Voters reward opposition parties whose values are clearly on show, and whose values chime not only with the public’s, but also within those parties. In opposition, David Cameron hugged his hoodie and his husky, seeking to show that his party had changed. His lack of a majority now isn’t down to the fact that the public don’t like values, or didn’t like his professed values. It is because the public – rightly – didn’t feel that Cameron’s party actually held those values. They felt that, in the final act, the Tory party would rather hang the hoodie and shoot the husky.

Values can’t come out of a focus group, or a piece of PR wizardry. If a party doesn’t truly feel them, then that party gets found out – and rightly so. This is what distinguishes values from policies. Policies come and go; values much less so. The policies which really hurt parties are those that reveal something about the party’s inner core which, when all the policies and fluff are stripped away, looks very different to the inner core of the majority of British people. The policies of 1983 showed Labour to be indifferent about defence and hostile to anybody working in the private sector. They were disastrous, not because of what they were as policies, but because of the values they revealed Labour to hold dear.

It’s why the Lib Dems’ tuition fee about-turn has been so devastating for them. Less because of the £9000 levy; more because it showed that, when the Lib Dem apple was peeled, it had no core – the party had betrayed what it professed to be its values. We need to get serious about our values. Our values are our bugler and standard-bearer, at the front of our troops, marching into battle against the coalition. No army goes into battle without a standard, and neither should we. That’s why Ed has been so right to place the policy review process in the hands of Jon Cruddas. Because the process has been wrongly named – it shouldn’t be about policies; it should be about values. And that is something that Cruddas instinctively understands.

We need to nail to our standard the values that form our Labour core – the values that we will govern with and be judged against. Neither this government, nor either of the parties in it, has ever done that. Without a standard, they have become lost in the fog and noise of daily events, with no core values to justify their decisions. They appear to be taking decisions simply because decisions have to be taken – accompanying events that would have happened anyway, rather than following their values and shaping those events to their will.

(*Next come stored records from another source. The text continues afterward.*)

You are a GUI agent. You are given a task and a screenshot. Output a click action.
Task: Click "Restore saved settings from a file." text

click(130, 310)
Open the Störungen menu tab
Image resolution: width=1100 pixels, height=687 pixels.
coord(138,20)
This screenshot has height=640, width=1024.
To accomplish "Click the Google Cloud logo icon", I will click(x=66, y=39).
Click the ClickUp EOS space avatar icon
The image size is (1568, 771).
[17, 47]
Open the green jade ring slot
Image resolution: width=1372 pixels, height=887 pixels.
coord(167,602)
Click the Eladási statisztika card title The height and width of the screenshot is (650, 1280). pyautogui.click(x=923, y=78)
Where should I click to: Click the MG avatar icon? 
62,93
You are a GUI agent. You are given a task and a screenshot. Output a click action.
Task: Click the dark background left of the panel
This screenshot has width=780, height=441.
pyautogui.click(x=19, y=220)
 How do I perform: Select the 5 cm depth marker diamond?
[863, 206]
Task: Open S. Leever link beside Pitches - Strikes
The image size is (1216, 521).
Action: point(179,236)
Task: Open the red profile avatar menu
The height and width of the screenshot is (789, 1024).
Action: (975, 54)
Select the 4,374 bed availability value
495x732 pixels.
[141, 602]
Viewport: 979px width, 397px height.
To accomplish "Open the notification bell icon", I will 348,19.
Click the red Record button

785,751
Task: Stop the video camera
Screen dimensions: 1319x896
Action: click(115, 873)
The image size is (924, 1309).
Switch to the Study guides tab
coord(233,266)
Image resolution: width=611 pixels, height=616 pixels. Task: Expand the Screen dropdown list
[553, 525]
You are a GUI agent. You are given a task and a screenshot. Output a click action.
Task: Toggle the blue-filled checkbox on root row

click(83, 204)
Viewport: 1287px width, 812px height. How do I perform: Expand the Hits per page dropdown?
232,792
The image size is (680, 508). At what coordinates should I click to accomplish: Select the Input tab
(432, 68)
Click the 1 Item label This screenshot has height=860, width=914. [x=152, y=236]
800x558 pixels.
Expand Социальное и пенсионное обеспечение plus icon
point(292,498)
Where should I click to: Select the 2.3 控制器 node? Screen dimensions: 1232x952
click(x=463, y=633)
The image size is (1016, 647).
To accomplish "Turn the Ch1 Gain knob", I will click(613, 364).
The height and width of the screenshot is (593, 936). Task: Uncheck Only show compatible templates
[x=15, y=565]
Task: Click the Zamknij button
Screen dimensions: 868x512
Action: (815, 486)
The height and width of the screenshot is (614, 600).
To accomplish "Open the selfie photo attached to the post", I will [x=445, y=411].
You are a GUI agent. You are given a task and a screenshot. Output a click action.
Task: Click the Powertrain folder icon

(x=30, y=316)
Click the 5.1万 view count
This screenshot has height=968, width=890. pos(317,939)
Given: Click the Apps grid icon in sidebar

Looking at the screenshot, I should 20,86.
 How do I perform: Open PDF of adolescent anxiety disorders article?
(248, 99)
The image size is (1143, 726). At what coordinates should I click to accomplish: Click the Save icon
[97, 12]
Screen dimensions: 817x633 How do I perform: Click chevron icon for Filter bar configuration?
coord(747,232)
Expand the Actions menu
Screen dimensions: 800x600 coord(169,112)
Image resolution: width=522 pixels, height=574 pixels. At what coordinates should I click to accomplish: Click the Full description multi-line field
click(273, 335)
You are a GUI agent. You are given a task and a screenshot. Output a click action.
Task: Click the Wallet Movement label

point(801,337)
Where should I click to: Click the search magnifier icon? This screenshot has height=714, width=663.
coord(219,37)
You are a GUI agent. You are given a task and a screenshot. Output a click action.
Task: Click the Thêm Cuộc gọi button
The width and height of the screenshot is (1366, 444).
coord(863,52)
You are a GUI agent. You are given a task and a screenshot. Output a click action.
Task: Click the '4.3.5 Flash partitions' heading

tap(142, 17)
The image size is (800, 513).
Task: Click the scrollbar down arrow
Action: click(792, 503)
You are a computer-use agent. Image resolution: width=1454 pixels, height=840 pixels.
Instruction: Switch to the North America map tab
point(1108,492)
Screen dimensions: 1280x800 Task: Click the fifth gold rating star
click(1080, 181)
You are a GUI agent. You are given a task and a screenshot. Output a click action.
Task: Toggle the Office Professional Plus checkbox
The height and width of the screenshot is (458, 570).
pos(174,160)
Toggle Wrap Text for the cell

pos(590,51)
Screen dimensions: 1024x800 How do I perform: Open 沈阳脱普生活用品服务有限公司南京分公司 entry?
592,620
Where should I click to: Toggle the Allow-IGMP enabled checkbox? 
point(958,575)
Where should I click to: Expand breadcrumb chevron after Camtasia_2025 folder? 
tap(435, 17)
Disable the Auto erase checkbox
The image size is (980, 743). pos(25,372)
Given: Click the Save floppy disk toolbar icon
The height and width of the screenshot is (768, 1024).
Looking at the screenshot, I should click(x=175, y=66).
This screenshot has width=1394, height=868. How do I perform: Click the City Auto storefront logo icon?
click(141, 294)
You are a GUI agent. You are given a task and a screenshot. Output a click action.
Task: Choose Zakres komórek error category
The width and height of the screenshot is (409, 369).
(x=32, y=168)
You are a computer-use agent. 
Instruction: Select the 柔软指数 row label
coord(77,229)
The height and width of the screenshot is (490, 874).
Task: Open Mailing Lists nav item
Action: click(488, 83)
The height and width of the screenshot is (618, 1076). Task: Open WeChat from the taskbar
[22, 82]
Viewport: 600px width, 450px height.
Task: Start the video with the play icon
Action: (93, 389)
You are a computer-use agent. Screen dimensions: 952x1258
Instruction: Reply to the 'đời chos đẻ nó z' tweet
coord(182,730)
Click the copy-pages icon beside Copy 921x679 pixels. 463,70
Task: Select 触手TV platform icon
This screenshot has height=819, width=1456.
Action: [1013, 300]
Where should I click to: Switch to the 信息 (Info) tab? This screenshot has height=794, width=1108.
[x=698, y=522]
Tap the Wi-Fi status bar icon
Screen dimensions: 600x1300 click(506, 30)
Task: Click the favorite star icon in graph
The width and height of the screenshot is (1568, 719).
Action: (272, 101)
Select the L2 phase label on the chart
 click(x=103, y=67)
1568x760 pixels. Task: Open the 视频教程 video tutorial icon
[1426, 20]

We mustn’t make the same mistake – and I don’t think we will. At the top of our list should be an aspiration which would have chimed in Keir Hardie’s day as strongly as it does today: a decent job for all. Many will say that this is simply a platitude but, if so, ask yourself when you last heard a senior Labour politician mention full employment. I can’t remember, but this goes to the heart of our mission as party. It also goes to the heart of our name and our traditions – Britain grew the Labour party; France, the Parti Socialiste.

Setting out this value unites the Labour left and right, not just with each other, but with the rest of Britain. In a 2010 survey, there was remarkable agreement across social groups that unemployment was the main issue affecting the country (16 per cent agreed in groups A and B; 19 per cent in C1; 28 per cent in C2; and 24 per cent in D and E). Our values are the country’s values, and policies flow from such a bold statement. In government, it would have led to us spending more money on skills training and further education colleges than on incapacity benefit. In opposition it should lead to us stressing that, for able-bodied adults, there is a duty to work and, for the government, there is a duty to provide work.

Policies are important but, for now, our policies are much less important than our values. Our values must say something of us that our opponents cannot match. They must chime throughout the party as much as they chime throughout the country. That has to include full employment – a value supported by the majority that the Lib Dems cannot match, and that the Tories will not match. All of which makes it not a bad place to start.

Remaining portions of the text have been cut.